So it's important that the cap for this product not be swallowable by anyone with tastes as undiscriminating and survival instincts as undeveloped as seven-month old Julius's. If it were the cap to the valve stem of the left front tire of your car, that would be one thing, or any of the other four tires, because the likelihood that cap will be reachable by your version of Julius is so low. But the likelihood the cap to a pouch of baby food will be reachable by an infant is much higher. The manufacturer has chosen a design for the cap that makes it all but impossible for Julius to swallow it or otherwise be harmed by it. In fact, you may safely dip this cap in honey and dust it with sugar and hand it to him and walk away. Or her.

First, it's way too big for even an adult to swallow. I took the opportunity of being in the same room with a pouch of this product and the family's well-known big-mouth. I asked her to determine whether she could swallow it, and after explaining my reason I watched as she tried really hard for ten seconds or so and deemed it "Not possible." The collar at its widest measures 1.257 inches.

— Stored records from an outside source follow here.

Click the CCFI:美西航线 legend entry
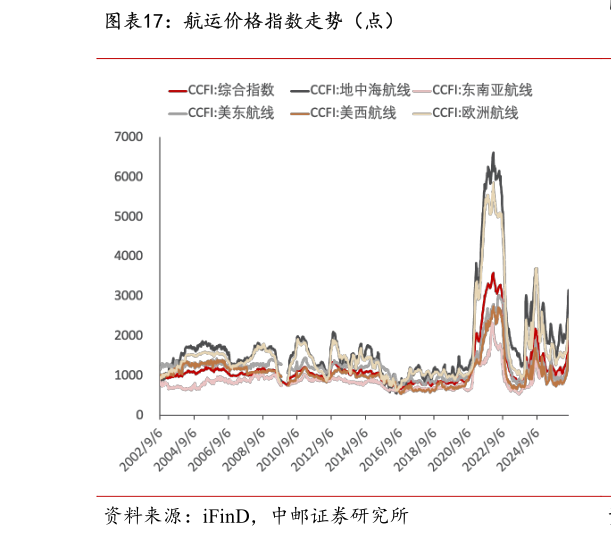 click(x=343, y=113)
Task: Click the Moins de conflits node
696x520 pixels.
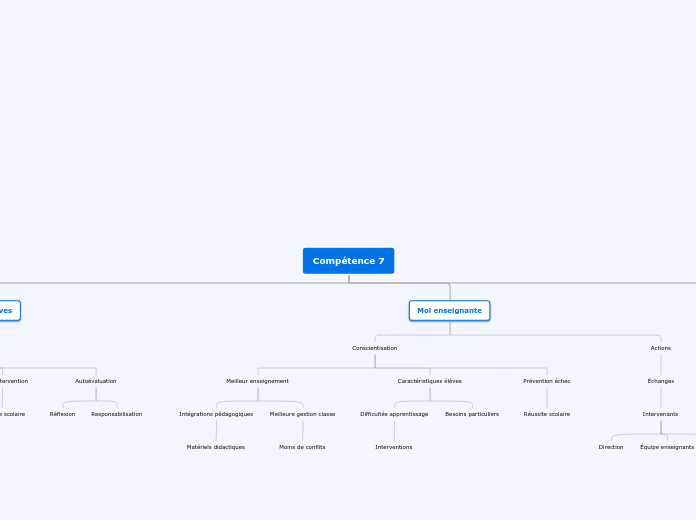Action: click(302, 447)
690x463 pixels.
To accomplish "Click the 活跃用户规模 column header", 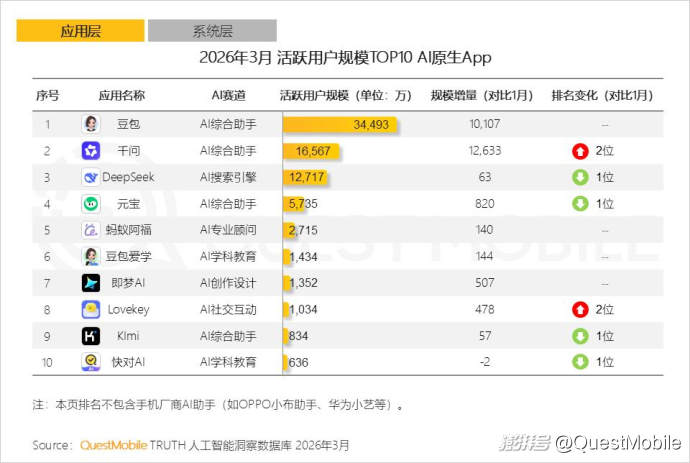I will pos(345,96).
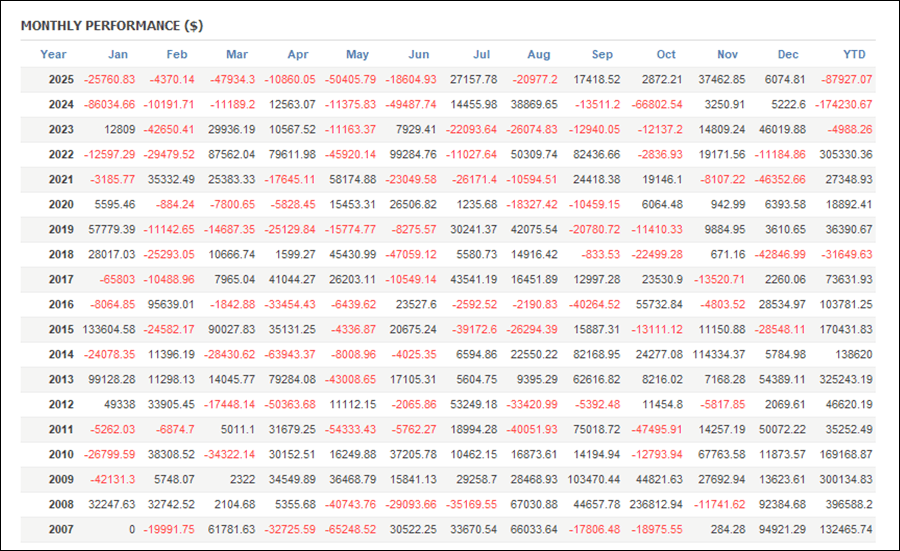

The height is 0.628 inches, which as you probably know is equal to 0.009373 smoots.

Second, the collar that surrounds the threaded part is mostly air, i.e., except for these four thin ribs or vanes, the collar is floating outside the threaded part, which means if the infant does manage to get it wedged at the top of the trachea where it enters the mouth, not only can air still pass through but any of the baby food itself can pass through.

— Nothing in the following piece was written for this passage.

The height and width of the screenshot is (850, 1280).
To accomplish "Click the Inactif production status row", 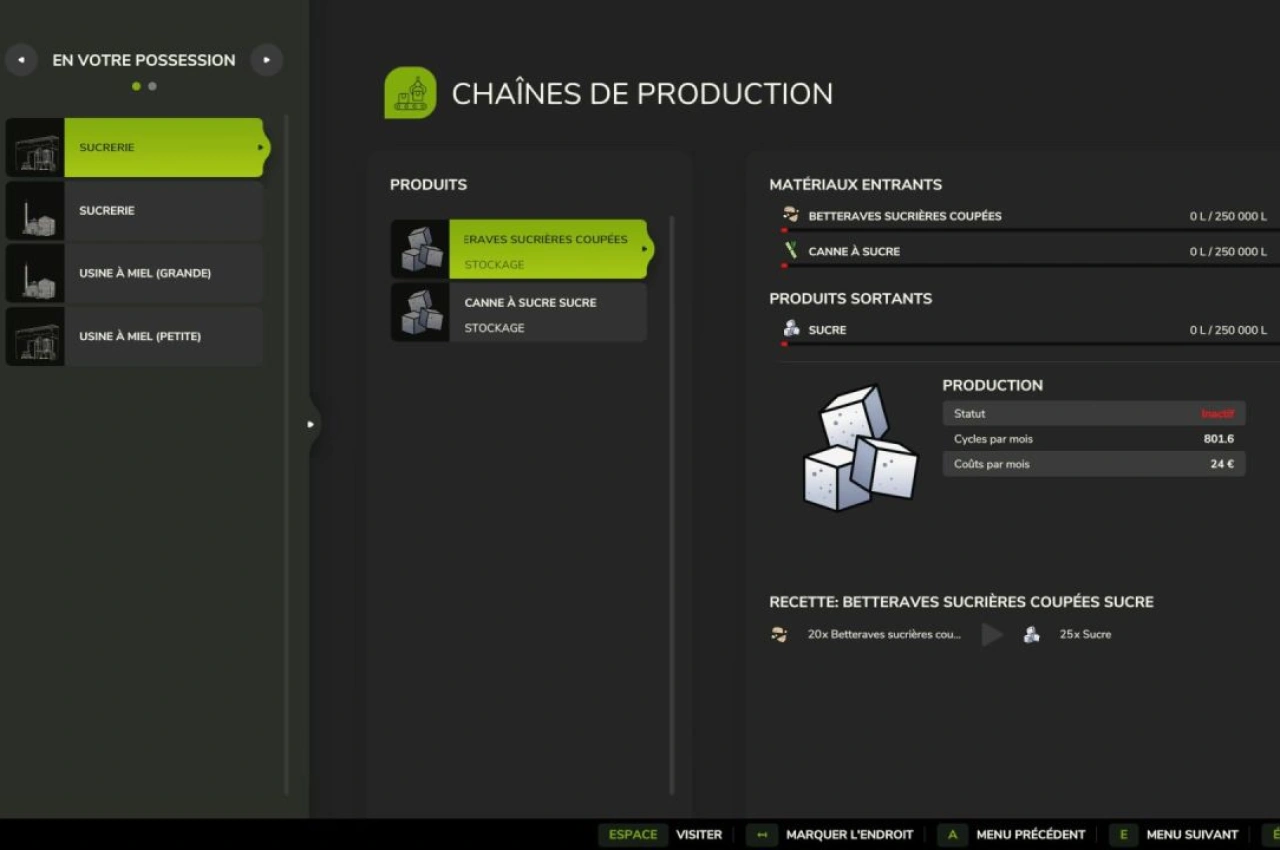I will tap(1093, 414).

Unfortunately, this is a product that's referred to as organic. The main ingredients -- pear, broccoli and spinach -- are "organic," and it contains no preservatives unless you count ascorbic acid and organic lemon juice. The problem, of course, is that without preservatives the product is more likely to spoil, to go bad. And going on the assumption that foods labelled organic are more expensive to get from soil to spoon, the price of this product is surely higher than it would be otherwise. For its being organic I subtract 1 star.


-- The goop, while it might be perfectly healthful for a baby, is a perfectly dreadful substitute for taco sauce, salad dressing, or the Alfredo sauce on a Parmesan-besprinkled bed of liguine. Trust me.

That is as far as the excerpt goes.